Sermon for Sunday 8 January 2023
Feast of the Baptism of the Lord
“Who am I and who do I love?”
Those are two questions I heard put to the audience in the theatre last week. They come at the beginning and at the end of a fascinating new play based on Virginia Woolf’s novel Orlando. It’s playing at the Garrick Theatre and has Emma Corrin as the lead. You might remember her as the young Princess Diana in the Crown.
Woolf’s novel is a very complex text indeed. It’s a satirical exploration of an enormous host of themes to do with identity and selfhood: money and power; class and inequality; gender and sex.
Orlando, the hero, strangely lives for hundreds of years through different periods of history. He mysteriously changes gender, never ages and experiences, and is the subject of, numerous loves and infatuations.
Time and time again, the audience is prompted to ponder in the midst of this intriguing tale what it is that gives us our truest sense of identity, and where we find the freedom to embrace or challenge it?
Emma Corrin turns to the audience twice in the play and asks those questions, “Who am I and who do I love?”
The Gospel we have heard today is also a narrative in which identity is explored and defined.
Christ comes to John asking for baptism. John refuses. He knows who Jesus is. He cannot permit himself to baptize the one who is greater than him. Yet Christ insists. It is at the moment when he comes out of the water, that the identity of Jesus is revealed to us: the Father’s Son, the Beloved, in whom he is well pleased.
And if that is the essence of Christ’s identity, then it is also ours, for we are made one with him in our own Baptism. Just as Christ is the beloved child of the Father, so are we. Just as he delights in Jesus, so he delights in us.
The Baptism of the Lord prompts us to ask each year what it means to be delighted in by God. It calls us to ponder what it is that most truly gives us our identity.
I think those two questions that Orlando asks the audience are actually a pretty god place to begin.
Who am I and who do I love?
In fact I’d be tempted to argue the Christian tradition’s answer has always been to say the answer to the first question is in fact the second. If you want to know who you are, tell me who or what it is you love.
For the secular world proposes a whole load of explanations to us of what we are. Some say we are simply the sum of our DNA, with our life mapped out ahead of us in our genes. Much public discourse values human life in terms of its economic output – who we are is defined by how much money we have. The influencers of our social media culture argue who you are is something you can find and create yourself – simply live your best life and be your best self.
And yet the Christian tradition has always argued that the question of who we love is fundamental to what we are. For as created beings we were made not just for this life but for the life to come too.
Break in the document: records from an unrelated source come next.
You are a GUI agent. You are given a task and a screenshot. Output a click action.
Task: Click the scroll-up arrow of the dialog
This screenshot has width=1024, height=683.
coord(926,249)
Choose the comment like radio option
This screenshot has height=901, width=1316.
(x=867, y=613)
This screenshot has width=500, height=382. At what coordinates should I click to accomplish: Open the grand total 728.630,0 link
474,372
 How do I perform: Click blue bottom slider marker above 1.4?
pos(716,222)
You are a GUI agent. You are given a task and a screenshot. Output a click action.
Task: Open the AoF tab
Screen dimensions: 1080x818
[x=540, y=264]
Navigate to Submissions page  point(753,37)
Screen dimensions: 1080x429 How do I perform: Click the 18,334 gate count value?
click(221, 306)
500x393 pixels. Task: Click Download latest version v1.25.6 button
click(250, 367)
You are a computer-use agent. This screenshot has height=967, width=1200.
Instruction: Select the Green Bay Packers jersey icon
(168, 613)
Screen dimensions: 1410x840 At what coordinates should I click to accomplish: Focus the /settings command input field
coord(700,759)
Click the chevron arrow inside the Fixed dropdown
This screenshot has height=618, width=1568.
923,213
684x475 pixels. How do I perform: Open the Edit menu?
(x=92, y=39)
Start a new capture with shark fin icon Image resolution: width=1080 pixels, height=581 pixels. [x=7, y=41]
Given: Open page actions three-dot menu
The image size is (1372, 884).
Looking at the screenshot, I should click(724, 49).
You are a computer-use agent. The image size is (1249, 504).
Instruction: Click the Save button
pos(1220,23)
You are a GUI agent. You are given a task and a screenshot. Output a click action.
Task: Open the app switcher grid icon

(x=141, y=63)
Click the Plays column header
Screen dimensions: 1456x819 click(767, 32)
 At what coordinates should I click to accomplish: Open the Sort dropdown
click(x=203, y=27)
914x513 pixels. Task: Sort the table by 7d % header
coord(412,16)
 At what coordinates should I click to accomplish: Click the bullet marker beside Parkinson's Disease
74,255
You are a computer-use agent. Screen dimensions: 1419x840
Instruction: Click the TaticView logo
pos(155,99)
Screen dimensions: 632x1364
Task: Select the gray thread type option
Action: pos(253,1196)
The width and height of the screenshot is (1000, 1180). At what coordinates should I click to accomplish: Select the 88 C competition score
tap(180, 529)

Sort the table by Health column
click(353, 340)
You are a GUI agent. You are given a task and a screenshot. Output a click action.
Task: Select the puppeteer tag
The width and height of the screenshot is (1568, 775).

We were made to be loved by God and to love him back for all eternity.
There is something in the human spirit that constantly seeks beyond itself the one who created us, something that reaches out to the infinite, wondering what our purpose and our end is.
Most famously St Augustine summed this up when he said of God, “You have made us for Yourself, and our hearts are restless till they find their rest in you.”
Above and beyond the tribal instinct of our modern culture that seeks to divide us into groups or assign identity tags of various kinds, the Gospel of Jesus Christ reminds us that above any human category or group, beyond any human allegiance or sense of self, irrespective of our power or lack of it, our identity rests in being a beloved son or daughter of God.
For the Christian, that identity is deepened and made personal in our baptism, when we become part of the Body of Christ. From that day onwards, God finds us in his Son and delights in seeing us in him.
And our truest, our most important vocation is simply to love him back now and in eternity.
Who I am, who I truly am, is about who I love, or rather about the one who loved me first before I ever knew what love was – God himself, my creator and redeemer.